Saved data entries
──────────────────────────────
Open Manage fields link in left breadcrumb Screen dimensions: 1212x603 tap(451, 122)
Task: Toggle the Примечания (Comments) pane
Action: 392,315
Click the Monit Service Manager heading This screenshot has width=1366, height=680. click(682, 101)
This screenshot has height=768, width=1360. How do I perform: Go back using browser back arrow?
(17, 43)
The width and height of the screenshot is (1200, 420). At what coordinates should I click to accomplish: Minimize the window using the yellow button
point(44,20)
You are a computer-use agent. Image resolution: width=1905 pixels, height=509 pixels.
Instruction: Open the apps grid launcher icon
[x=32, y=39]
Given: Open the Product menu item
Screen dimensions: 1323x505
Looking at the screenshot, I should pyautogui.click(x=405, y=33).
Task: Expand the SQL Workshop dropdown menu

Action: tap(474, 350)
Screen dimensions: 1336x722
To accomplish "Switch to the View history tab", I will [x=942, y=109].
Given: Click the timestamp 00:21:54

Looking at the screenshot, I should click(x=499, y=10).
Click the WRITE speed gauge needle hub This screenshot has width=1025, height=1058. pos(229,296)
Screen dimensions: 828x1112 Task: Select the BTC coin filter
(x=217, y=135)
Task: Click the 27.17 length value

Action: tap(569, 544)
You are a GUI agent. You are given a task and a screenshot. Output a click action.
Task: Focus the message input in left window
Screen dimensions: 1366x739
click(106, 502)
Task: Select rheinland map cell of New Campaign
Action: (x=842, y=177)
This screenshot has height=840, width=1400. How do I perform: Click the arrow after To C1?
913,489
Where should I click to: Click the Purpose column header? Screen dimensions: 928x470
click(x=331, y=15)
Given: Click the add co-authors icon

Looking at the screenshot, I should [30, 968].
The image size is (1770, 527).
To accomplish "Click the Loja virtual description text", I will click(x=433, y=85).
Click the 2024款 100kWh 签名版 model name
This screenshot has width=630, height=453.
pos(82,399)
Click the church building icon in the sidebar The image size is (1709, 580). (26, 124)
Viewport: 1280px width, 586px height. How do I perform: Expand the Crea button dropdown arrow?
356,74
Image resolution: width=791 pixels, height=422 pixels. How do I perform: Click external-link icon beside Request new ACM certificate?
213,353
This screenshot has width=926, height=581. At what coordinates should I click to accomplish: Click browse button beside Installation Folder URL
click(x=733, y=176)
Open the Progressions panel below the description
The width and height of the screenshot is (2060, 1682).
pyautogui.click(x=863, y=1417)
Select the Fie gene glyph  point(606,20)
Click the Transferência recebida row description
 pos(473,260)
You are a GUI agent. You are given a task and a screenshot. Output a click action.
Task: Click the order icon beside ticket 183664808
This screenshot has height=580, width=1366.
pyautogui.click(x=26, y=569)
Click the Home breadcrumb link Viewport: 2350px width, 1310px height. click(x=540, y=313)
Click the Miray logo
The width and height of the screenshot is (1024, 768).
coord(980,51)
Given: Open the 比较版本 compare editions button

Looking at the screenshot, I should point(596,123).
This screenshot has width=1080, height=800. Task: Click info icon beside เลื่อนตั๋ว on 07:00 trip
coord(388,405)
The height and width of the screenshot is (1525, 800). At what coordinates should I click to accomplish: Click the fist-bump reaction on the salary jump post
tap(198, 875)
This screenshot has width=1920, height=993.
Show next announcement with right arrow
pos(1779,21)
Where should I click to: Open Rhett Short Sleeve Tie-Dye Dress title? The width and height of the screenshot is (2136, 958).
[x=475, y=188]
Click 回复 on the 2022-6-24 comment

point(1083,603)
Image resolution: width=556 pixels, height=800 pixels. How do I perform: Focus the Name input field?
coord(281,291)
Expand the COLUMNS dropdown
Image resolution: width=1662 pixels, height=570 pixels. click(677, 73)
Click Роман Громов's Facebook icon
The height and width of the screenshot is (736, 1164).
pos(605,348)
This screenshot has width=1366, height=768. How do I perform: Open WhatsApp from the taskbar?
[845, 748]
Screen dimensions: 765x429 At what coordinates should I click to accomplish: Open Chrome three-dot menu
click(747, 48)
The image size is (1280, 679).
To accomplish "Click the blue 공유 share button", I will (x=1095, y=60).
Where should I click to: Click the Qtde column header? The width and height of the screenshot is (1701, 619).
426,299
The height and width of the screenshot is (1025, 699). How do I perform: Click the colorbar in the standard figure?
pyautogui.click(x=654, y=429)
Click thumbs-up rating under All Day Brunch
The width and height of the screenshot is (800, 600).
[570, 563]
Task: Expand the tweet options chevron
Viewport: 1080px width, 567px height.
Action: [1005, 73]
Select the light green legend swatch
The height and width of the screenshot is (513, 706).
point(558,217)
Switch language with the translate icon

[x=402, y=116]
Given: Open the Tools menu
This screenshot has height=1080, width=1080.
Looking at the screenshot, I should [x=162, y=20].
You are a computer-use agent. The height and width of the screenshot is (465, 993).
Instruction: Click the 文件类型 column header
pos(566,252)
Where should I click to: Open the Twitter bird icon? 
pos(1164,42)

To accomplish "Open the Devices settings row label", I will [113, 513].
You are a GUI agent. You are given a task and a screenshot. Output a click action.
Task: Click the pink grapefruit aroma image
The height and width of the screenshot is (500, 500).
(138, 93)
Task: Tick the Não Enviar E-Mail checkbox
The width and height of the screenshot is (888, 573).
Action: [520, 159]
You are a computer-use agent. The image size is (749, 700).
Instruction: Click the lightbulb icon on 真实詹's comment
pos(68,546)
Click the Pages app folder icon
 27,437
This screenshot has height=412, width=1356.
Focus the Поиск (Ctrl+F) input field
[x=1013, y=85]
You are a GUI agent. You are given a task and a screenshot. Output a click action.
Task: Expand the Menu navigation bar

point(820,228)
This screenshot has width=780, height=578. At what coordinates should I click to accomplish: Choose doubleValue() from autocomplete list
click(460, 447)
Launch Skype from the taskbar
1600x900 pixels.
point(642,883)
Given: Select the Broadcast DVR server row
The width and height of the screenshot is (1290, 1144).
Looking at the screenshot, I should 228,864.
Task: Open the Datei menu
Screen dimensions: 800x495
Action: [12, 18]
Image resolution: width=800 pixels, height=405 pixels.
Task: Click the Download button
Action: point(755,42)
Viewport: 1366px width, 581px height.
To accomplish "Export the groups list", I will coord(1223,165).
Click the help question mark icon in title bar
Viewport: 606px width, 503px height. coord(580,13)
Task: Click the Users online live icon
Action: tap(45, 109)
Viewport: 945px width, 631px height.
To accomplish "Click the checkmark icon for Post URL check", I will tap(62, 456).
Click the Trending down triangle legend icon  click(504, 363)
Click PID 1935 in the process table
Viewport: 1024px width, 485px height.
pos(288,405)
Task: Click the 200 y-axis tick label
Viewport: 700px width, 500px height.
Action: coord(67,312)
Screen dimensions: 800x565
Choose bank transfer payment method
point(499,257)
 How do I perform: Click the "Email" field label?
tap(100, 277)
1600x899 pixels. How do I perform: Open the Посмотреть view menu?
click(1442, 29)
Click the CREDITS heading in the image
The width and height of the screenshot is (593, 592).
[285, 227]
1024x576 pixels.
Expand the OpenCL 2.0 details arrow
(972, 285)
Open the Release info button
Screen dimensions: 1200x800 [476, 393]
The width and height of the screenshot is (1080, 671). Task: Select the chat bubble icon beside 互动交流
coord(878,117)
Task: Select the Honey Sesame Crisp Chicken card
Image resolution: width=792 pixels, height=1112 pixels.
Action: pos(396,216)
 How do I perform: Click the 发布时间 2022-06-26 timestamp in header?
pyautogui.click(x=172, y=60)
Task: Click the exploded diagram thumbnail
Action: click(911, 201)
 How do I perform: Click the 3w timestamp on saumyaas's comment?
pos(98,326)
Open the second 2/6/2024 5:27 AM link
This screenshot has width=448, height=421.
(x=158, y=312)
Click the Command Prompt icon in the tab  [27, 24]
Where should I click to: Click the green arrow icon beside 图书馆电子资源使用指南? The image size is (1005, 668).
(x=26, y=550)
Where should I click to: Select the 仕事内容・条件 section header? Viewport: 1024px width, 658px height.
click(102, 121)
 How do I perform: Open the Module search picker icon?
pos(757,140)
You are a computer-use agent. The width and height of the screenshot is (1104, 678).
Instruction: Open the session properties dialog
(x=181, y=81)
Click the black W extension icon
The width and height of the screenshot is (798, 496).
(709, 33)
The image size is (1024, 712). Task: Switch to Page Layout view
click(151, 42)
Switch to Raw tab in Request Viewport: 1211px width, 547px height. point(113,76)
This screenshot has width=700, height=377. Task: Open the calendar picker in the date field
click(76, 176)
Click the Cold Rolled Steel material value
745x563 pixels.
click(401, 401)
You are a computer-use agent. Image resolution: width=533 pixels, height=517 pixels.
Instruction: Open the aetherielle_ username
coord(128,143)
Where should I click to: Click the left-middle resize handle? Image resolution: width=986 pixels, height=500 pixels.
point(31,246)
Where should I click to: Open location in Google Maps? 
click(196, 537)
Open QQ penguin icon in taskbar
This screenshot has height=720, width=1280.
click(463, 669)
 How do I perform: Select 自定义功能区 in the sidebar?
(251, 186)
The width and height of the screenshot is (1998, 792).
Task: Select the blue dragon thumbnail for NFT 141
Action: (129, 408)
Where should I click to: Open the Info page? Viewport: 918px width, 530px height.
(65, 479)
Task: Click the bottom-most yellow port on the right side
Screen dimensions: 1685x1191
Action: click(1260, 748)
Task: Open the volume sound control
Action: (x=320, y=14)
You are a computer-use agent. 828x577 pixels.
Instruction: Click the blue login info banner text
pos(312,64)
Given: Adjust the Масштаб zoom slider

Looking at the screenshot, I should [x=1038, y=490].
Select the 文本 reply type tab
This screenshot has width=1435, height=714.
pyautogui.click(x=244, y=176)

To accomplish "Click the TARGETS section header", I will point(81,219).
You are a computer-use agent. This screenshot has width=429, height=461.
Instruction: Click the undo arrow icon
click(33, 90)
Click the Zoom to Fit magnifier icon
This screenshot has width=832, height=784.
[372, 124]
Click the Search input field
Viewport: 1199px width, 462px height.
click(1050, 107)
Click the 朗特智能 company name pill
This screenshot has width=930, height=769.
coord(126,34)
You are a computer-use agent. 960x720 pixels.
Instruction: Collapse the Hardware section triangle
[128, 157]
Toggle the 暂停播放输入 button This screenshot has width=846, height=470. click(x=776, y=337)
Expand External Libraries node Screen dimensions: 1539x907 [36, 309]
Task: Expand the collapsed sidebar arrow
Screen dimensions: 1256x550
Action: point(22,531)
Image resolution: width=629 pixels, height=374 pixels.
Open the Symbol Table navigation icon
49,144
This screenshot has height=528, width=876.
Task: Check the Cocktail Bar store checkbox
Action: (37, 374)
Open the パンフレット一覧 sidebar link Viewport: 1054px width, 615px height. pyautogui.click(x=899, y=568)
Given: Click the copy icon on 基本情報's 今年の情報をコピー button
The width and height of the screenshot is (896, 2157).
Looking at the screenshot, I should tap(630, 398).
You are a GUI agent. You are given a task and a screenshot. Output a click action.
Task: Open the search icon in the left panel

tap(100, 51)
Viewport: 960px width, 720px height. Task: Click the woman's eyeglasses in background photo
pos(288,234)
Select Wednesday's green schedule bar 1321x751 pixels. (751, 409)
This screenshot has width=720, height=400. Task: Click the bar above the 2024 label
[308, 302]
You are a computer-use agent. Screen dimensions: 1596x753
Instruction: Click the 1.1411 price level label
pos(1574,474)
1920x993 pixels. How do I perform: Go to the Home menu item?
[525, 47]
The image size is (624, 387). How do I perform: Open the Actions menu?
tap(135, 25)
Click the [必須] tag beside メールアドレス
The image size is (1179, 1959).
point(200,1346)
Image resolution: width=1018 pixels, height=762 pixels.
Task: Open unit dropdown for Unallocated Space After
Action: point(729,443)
──────────────────────────────
■ What is expected: Pull every line containing "will" out of the data above.

■ Solution:
To accomplish "Switch to the View history tab", I will [x=942, y=109].
To accomplish "Click the Loja virtual description text", I will click(x=433, y=85).
To accomplish "Click the blue 공유 share button", I will (x=1095, y=60).
To accomplish "Open the Devices settings row label", I will [113, 513].
To accomplish "Export the groups list", I will coord(1223,165).
To accomplish "Click the checkmark icon for Post URL check", I will tap(62, 456).
To accomplish "Click the TARGETS section header", I will point(81,219).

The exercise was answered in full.